Quant à lui personnellement, de la manière qu’il a institué son empire, il a prouvé un bon sens admirable ; car en prenant le titre d’Empereur, il n’a voulu évidemment qu’enlever à la France l’espoir que celui de Gouverneur général eût pu lui laisser encore, de voir revenir la population d’Haïti sur la mesure de l’indépendance ; il s’y est déterminé, dès qu’on lui eut démontré l’inconvenance du titre qu’il avait pris le 1er janvier.

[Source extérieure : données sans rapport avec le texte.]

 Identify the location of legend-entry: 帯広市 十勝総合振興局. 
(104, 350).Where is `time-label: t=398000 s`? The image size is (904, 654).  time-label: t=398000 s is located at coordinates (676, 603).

La preuve que cette idée dominait dans son esprit, c’est que, lorsque ensuite on voulut qu’il créât une noblesse, il répondit judicieusement : Je suis le seul noble en Haïti.

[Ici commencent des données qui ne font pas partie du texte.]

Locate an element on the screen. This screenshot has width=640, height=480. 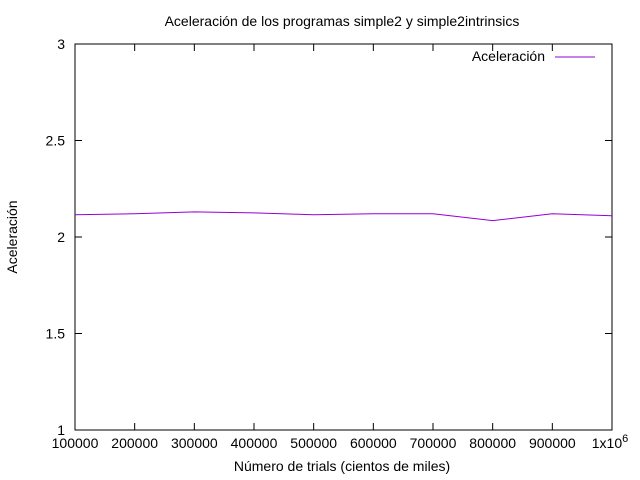
x-tick-label-text: 100000 is located at coordinates (76, 443).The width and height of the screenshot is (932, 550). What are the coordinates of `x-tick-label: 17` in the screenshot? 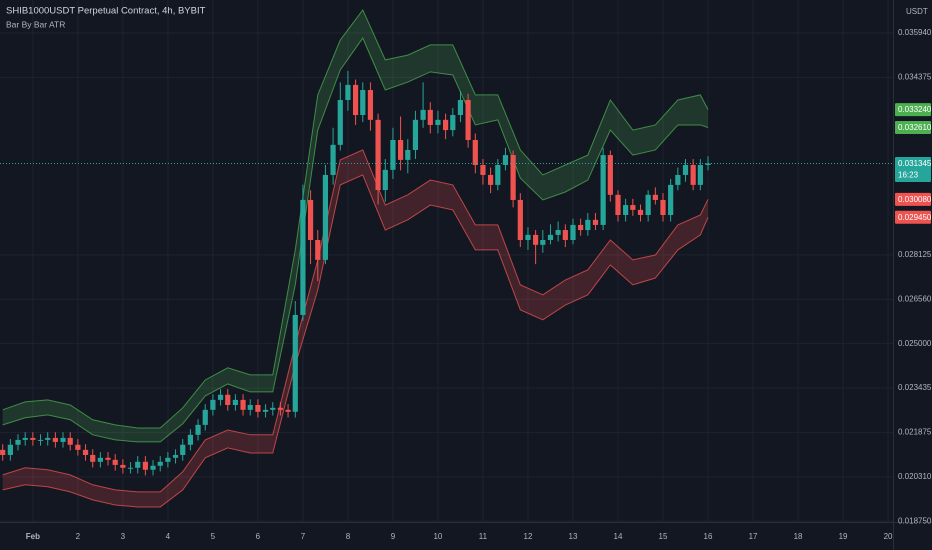 It's located at (754, 536).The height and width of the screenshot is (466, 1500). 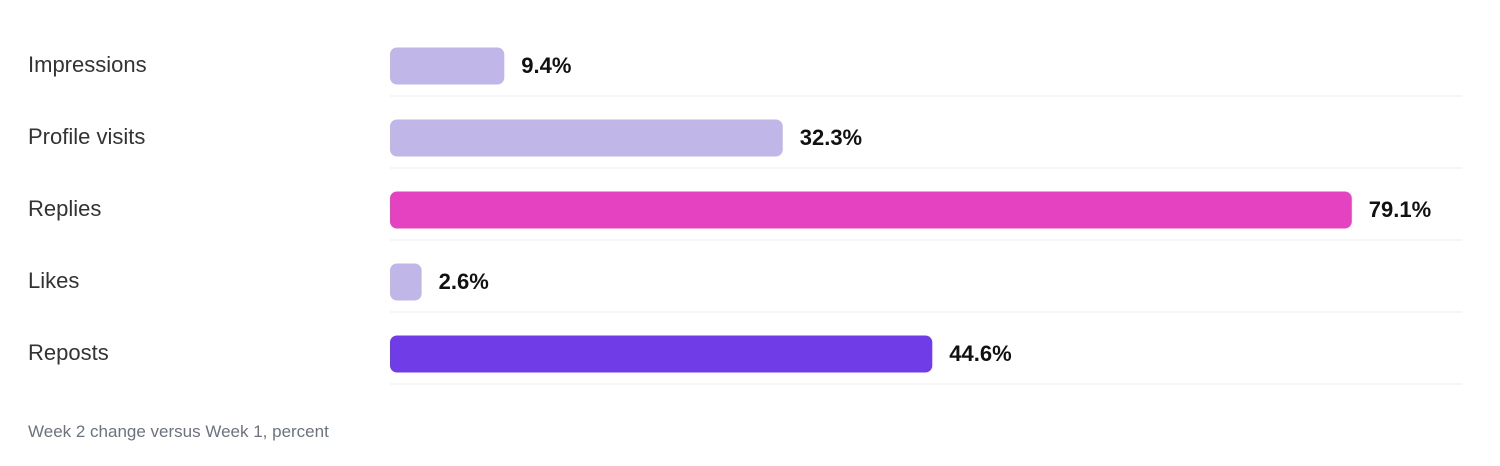 What do you see at coordinates (662, 354) in the screenshot?
I see `bar-reposts` at bounding box center [662, 354].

Et cependant, il était un homme du Nord, où l’esprit aristocratique avait toujours eu plus d’influence. C’est qu’apparemment, il pensait qu’un empereur électif n’était que le premier magistrat de son pays[1] ; qu’un jeune peuple qui avait tant combattu pour avoir la jouissance de la liberté et de l’égalité, ne devait pas, à la naissance de son indépendance, s’égarer au point de compromettre son avenir, en adoptant une institution (celle de la noblesse) qui eût créé l’inégalité des conditions.

La seule inégalité qu’il admettait volontiers était attachée aux grades militaires[2] ; et au fait, il se montra plus républicain que son entourage, même en conservant le droit de choisir son successeur parmi les généraux de l’armée ; en disant, comme on le verra bientôt,

  1. C’est ! a définition qu’en donna la constitution impériale de 1805.
  2. Voyez l’article 3 de la constitution impériale.